Sunday, 12 January 2014

Corrour - The auld and the new



Do you have a special place that you return to time and again? A place where the landscape, the elements and the atmosphere merge to create magic and move you deep inside? My special place is an old ruin high on Rannoch Moor and it was there that I welcomed in the new year.


Bart and I had spent Christmas in the campervan, parked up near Blair Atholl. The weather was cold and grey with a ceiling of low cloud that the sun failed to penetrate. We wandered the winter woods of Glen Tilt and walked high above the village into a black and white landscape of bare trees and scattered flocks. We cooked a Christmas dinner in the campervan of venison followed by Christmas pudding. And in the evenings we walked through the dark woods into the village for a tipple at the hotel in front of the roaring peat fire. When I'm in Blair Atholl at this time, I love stopping by the village Christmas tree. A long string of multi coloured globes is wrapped round one of the big conifers on the village green and when you walk out of the mountains on a night of inky blackness, they emanate charm and a cosy glow. 


We spent the days following Christmas battling Arctic conditions on the mountains in storms and gales and turned back from an attempt to climb Bynack More when we couldn’t stand up in the winds that battered its upper reaches. 

But our efforts were rewarded when one day we enjoyed spectacular picture postcard scenes on the tops above Newtonmore. Although we set out in low cloud and mist, by the time we were on our second Munro the sun broke through, its low winter light picking out every detail and contour and making the surface of the snow sparkle like diamonds. The walk was hard work in snow that was deep and soft in places so we really enjoyed our hot tea and Christmas cake when we got back to the van. We have a favourite spot for parking up the van near Newtonmore. You might know the place at the road end in Glen Banchor.

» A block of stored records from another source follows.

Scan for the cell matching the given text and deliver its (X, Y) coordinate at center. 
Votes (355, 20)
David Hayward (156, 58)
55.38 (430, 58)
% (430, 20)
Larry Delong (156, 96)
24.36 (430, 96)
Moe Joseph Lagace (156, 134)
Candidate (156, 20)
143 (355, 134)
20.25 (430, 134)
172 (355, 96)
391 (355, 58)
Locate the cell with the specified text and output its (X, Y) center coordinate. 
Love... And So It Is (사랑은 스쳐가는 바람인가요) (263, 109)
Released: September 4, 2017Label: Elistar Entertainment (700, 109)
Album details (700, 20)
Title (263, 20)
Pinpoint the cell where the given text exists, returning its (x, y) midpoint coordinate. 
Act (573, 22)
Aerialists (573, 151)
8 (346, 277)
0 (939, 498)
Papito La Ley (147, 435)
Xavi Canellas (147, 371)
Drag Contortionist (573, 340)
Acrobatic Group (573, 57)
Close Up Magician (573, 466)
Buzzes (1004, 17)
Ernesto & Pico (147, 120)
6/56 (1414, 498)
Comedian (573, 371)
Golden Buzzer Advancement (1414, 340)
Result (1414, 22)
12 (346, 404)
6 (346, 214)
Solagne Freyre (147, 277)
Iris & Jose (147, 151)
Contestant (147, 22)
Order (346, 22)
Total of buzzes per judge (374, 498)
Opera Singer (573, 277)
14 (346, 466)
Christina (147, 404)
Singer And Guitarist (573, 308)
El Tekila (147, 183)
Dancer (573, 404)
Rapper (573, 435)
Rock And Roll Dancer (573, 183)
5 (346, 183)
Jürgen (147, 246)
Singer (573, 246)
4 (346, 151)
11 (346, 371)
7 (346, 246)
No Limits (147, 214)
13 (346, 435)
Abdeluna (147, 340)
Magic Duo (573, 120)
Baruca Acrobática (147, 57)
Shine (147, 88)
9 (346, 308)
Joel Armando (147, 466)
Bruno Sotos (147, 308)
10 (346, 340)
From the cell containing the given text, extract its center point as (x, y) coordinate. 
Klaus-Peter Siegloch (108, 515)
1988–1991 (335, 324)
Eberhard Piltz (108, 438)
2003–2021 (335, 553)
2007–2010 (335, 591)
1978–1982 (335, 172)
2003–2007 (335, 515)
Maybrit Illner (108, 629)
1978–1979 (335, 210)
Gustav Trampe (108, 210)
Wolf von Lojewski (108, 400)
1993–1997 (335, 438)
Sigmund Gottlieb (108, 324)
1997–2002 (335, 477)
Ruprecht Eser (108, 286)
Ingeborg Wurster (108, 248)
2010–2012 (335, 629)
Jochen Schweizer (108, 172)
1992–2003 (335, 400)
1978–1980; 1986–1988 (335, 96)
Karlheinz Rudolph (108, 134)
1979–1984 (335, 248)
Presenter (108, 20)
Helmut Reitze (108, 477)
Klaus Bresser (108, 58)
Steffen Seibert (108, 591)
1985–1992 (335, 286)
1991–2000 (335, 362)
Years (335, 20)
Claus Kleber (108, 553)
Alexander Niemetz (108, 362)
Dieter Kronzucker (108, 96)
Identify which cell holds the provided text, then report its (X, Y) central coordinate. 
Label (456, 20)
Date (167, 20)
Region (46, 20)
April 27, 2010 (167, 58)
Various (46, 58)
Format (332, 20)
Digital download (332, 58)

It was Bart’s idea to head to the ruin on Rannoch Moor to see in the new year. Since meeting me, he’d heard me talk so much about the place. Of course, when you show somebody a place that you love there is always the danger that another person sees it differently and might be disappointed by the reality of it. Nonetheless, in early morning darkness we jumped on the first southbound train at Tulloch. The train found its way in the half light through deep gorges and snow-covered mountains before trundling alongside Loch Treig and climbing up to the remote station at Corrour on Rannoch Moor. We stepped off into a freezing, grey morning as the place was battered by another storm front. We searched for a spot for our base camp and set up the tent in sheltered pines on the shores of Loch Ossian at a spot that enjoyed views up the loch to the snow-covered peak of Leum Uilleim. Bart has lived for many years in the Canary Islands and his tradition there was to see in the new year down on the beach. Our base camp did have its own small, sandy beach but as it was battered by wind, waves, rain and sleet, it seemed unlikely that we would be sipping champagne there at the bells.


During the days at Corrour we climbed up the mountain above the loch in a blinding blizzard that drove stinging spindrift into our faces and plastered snow onto the windward side of our clothes and rucsacks. We turned back just before the top and left the place to the mountain hares and ptarmigan, creatures more suited to the Arctic conditions. We wandered through Strath Ossian, crossing banks of snow that every now and then swallowed us up to our thighs, and enjoyed brief moments between weather fronts when we gleaned a hint of the grandeur of this snowy, rocky place in winter. 


And on the afternoon of Hogmanay we walked to the old ruin high on Rannoch Moor. The little track meandered across the moor, at times passing over little streams and, at other moments, under drifts of snow. It skirted the partially frozen waters of Loch na Sgeallaig before turning west below the slopes of Leum Uilleim to head for the dark outline of the ruin. As we approached, the gunmetal grey clouds that filled the big skies broke apart and shafts of cold winter sun burst through, illuminating the old stone walls of the house.  Bart has a real inquisitive mind and busied himself checking out the ruin, how it was built, what was left and pondering what it might once have looked like. I stood, quiet and still, soaking up the scene and choking back some tears. I don’t know why I felt so emotional. It’s just that this old place with its homely atmosphere, its sense of space and its corral of dramatic, encompassing mountains pulls at my heart strings and moves me deeply inside. 


We walked back to the tent in the last light of the day and as the sun set on the year, a group of stags gathered on a knoll above the trail. For several quiet minutes, we watched them and they watched us, then Bart and I turned our backs on the stags and the auld year, and walked on into the new.